**Your goal**
All of the lines below are to be transcribed faithfully, with pictures excluded from the copy.

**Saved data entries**
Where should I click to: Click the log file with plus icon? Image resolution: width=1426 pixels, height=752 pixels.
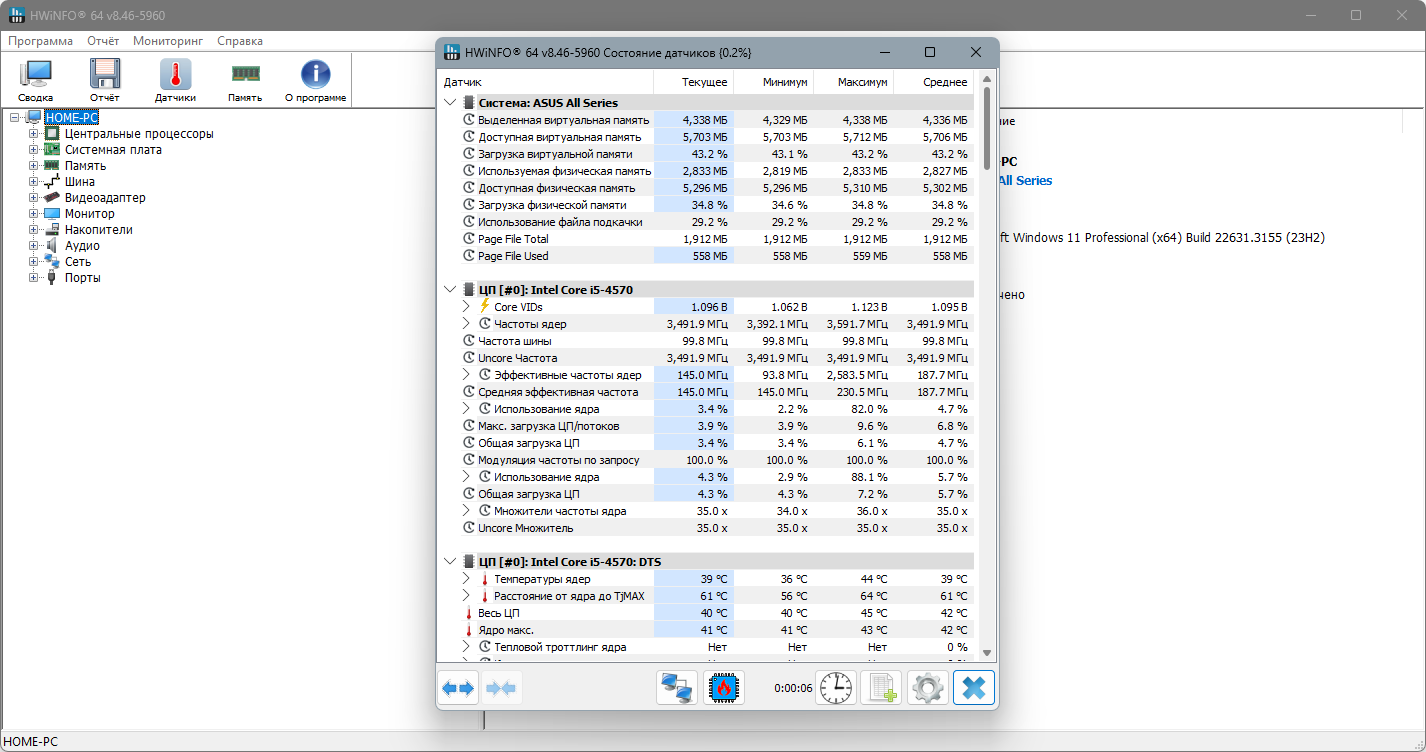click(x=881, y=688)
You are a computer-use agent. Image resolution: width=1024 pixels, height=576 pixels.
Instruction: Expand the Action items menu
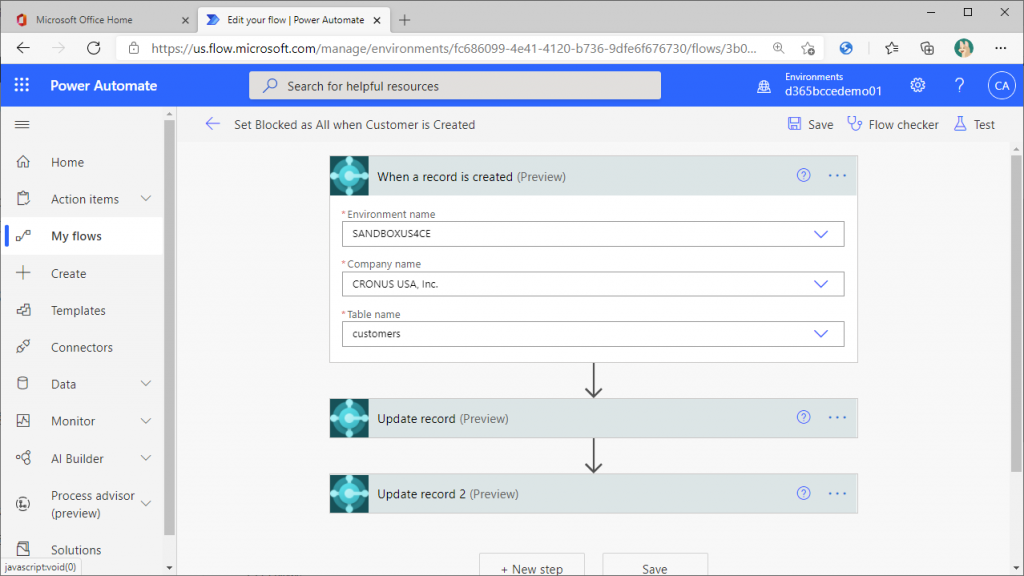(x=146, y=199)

**Result**
Where should I click to: Click the log file with plus icon? Image resolution: width=1426 pixels, height=752 pixels.
click(x=881, y=688)
You are a computer-use agent. Image resolution: width=1024 pixels, height=576 pixels.
Instruction: Expand the Action items menu
(x=146, y=199)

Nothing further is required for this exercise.